Branchless Lower Bound

Compute lower bound using arithmetic or conditional moves instead of branches.

Branchless Lower Bound

Branchless lower bound computes the first position where a value is greater than or equal to a target, without using unpredictable branches. It follows the same logical structure as binary search but replaces control flow with arithmetic updates or conditional moves.
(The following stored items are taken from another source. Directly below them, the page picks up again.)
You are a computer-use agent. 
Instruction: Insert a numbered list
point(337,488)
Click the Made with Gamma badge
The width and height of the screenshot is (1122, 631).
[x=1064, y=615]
The result is the same as standard lower bound. The benefit is improved performance on modern CPUs when branch misprediction is expensive.

Problem

Given a sorted array $A$ of length $n$ and a target $x$, find the smallest index $i$ such that

$$ A[i] \ge x $$

If all elements are smaller than $x$, return $n$.

Idea

Maintain a base index that always points to the largest known position where the value is less than $x$.

At each step, test whether a candidate position also satisfies the condition. Update the base using a conditional assignment that can compile to a branchless instruction.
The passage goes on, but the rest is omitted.